OpenAI, the developer of ChatGPT, has silently unveiled Sora, a text-to-video model. Sora can create videos of up to 60 seconds featuring highly detailed scenes, complex camera motion, and multiple characters with vibrant emotions.
OpenAI stated that Sora is still undergoing red-teaming to ensure it doesn’t generate inappropriate or harmful content. Additionally, the company has granted access to select “visual artists, designers, and filmmakers” to gain feedback on advancing the model to be most helpful for creative professionals.
Can generate complex scenes
OpenAI’s text-to-video model can generate complex scenes with multiple characters, specific types of motion, and accurate details of the subject and background. The model understands what the user has asked for in the prompt and how those things exist in the physical world.
Deep understanding of language
The model has a deep understanding of language, enabling it to accurately interpret prompts and generate compelling characters that express vibrant emotions. Sora can also create multiple shots within a single generated video that accurately portrays characters and visual style.
It’s not 100% perfect though
OpenAI reports that Sora may struggle to accurately simulate complex physics and understand specific cause-and-effect scenarios.
For example, a person might take a bite out of a cookie, but afterward, the cookie may not have a bite mark.
Moreover, the model might get confused with the spatial details of a prompt, such as mixing up left and right, and it may find it difficult to accurately describe events that occur over time, such as tracing a specific camera’s path.
OpenAI partnering with Red Teamers
OpenAI is taking several safety measures making Sora available in its products. The company has partnered with red teamers – domain experts in misinformation, hateful content, and bias – who will be adversarially testing the model. This testing is to ensure that Sora is safe and reliable for use in OpenAI’s products.

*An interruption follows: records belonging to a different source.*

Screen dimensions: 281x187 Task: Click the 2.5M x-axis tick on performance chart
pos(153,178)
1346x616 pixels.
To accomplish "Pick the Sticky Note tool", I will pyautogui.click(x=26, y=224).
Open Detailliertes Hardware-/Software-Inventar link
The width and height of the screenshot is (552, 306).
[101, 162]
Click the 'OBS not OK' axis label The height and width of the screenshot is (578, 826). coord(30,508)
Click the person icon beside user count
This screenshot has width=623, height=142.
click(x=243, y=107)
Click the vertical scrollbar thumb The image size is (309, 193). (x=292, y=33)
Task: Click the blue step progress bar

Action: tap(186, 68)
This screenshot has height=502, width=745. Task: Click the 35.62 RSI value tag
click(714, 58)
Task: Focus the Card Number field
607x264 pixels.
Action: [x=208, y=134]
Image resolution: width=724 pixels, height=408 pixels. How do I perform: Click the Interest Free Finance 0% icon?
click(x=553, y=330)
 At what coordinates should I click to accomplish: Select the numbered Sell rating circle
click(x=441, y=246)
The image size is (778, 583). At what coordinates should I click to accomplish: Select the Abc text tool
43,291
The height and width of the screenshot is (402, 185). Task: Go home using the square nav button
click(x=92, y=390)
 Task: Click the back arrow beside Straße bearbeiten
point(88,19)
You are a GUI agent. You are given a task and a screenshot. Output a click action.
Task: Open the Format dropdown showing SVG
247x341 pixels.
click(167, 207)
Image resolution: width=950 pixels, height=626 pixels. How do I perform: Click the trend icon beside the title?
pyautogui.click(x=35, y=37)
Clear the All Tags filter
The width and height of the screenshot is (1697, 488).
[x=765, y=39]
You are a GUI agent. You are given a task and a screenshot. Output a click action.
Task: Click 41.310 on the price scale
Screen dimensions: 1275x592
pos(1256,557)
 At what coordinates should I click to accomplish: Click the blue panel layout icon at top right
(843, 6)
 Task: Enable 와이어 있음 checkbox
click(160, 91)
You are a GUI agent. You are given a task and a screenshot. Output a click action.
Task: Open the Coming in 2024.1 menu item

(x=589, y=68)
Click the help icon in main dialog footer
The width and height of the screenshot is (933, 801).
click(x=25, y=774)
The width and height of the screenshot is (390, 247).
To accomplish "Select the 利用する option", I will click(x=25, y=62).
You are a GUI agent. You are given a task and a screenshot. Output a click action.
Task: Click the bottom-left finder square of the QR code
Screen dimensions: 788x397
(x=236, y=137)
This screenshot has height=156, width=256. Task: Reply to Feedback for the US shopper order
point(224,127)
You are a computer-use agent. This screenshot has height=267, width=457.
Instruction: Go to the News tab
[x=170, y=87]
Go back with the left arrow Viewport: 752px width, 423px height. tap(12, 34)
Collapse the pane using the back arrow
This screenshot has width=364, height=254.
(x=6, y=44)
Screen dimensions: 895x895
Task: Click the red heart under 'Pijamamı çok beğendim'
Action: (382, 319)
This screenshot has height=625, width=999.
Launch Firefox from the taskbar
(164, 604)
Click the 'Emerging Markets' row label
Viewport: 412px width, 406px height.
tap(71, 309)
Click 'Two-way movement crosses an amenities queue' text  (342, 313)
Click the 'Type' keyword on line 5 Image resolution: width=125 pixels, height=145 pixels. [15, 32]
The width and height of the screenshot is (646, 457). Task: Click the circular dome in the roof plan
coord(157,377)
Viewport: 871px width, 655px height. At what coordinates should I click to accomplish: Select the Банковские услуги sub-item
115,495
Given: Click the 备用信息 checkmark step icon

The company is also building tools to detect misleading content, including a detection classifier that can recognise videos generated by Sora. If the model is implemented in an OpenAI product in the future, they plan to include C2PA metadata.
The team is using existing safety methods built for DALL·E 3 products to prepare for Sora’s deployment. Their text and image classifiers reject content that violates usage policies, such as extreme violence, sexual content, hateful imagery, and celebrity likeness.
The company plans to engage with policymakers, educators, and artists around the world to understand their concerns and identify positive use cases for their new technology.
Despite extensive research and testing, the company acknowledges that it is impossible to predict how people will use and misuse the technology. Therefore, they believe that learning from real-world usage is a critical component in creating and releasing increasingly safe AI systems over time.
Research techniques
Sora is a diffusion model that generates a video by “starting with one that looks like a static noise and gradually transforms it by removing the noise over many steps.”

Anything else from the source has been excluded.